Prima Linea, Avanguardia Operaia, Compagni organizzati in volante rossa? No, la solita sinistra oltranzista e oltraggiosa, alla dignità comune. Indifendibile. Incomprensibile. Inarginabile. Come lo sappiamo? Semplice. La libreria è vicina all’associazione Casa Pound Italia.

La solita sinistra oltranzista e oltraggiosa, alla dignità comune. Indifendibile. Incomprensibile. Inarginabile. Inutile elencarne i misfatti – dalle centinaia di arresti negli ambienti dei centri sociali, alle vetrine sfasciate, alle violenze a persona, alle librerie date alle fiamme il tutto in nome di un valore di libertà, ripete come un mantra la vulgata democratica e postbellica di casa nostra, come l’antifascismo -.
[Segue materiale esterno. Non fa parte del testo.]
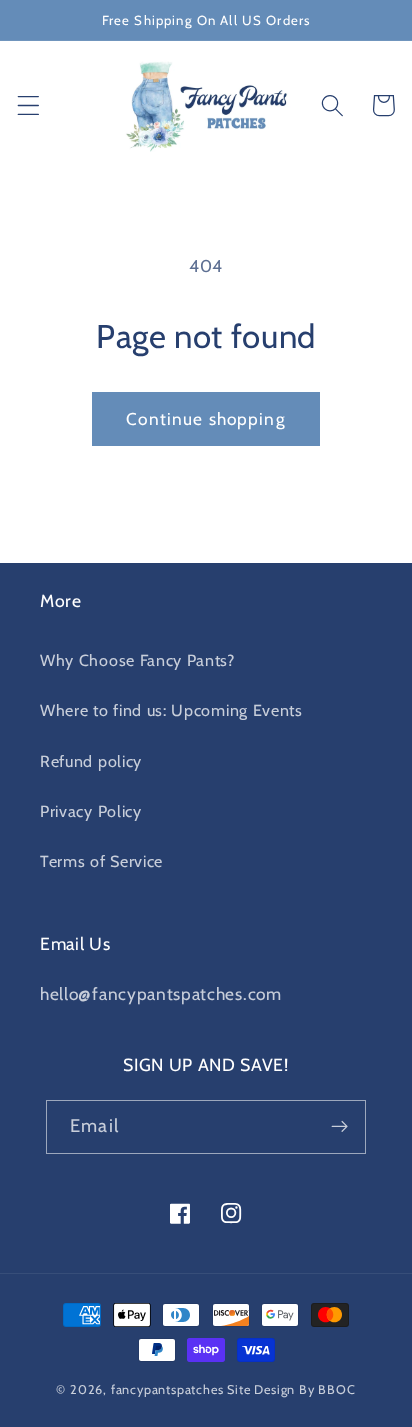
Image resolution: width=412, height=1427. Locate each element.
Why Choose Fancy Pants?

Questa volta l’hanno fatta grossa, perché a rimetterci è stato un agente della PS. Ma soprattutto perché chiunque – ripeto, chiunque – poteva trovarsi coinvolto nell’esplosione dell’ordigno –il quale sarebbe dovuto esplodere alle 5 del mattino, secondo l’impostazione del timer -, rimanendo gravemente ferito, se non peggio.
Una volta arrestati diranno che avrebbero voluto solamente far saltare la serranda o la vetrina della libreria. E scatterà l’attenuante. Ne siamo sicuri.

Questa volta l’hanno fatta grossa. È incredibile come gli autori dell’attentato, loschi figuri, non si rendano conto di un essenziale passaggio: sono fuori tempo. Sono immondizia anacronistica, prodotta da una noia imperitura e da una ristrettezza culturale che, certamente, non li farà essere eroi di nessuno. Specie in ore in cui l’Occidente versa lacrime sul sangue, da Berlino ad Istanbul, specie mentre l’Italia, triste e struccata, si appresta a iniziare un nuovo anno sperando di farcela, con una nuova figurina di Governo appiccicata sull’album della Repubblica, con oltre 4 milioni di poveri umiliati, mentre 1666 lavoratori vengono brutalmente mandati a casa appena dopo Natale – Almaviva è una ferita sanguinante per tutti -, mentre le nostre aziende chiudono, una dopo l’altra, mentre si annichilisce la più basilare forma di italianità. Mentre avremmo voluto provare a dimenticare.
Ed ecco l’incredibile contraddizione: chi si riempie la bocca, gli statuti, i regolamenti, di pace, amore, libertà e solidarietà non pare sia un paladino dei poveri e dei derelitti, oggigiorno, dei connazionali ridotti sul lastrico, di quegli italiani che non ce la fanno.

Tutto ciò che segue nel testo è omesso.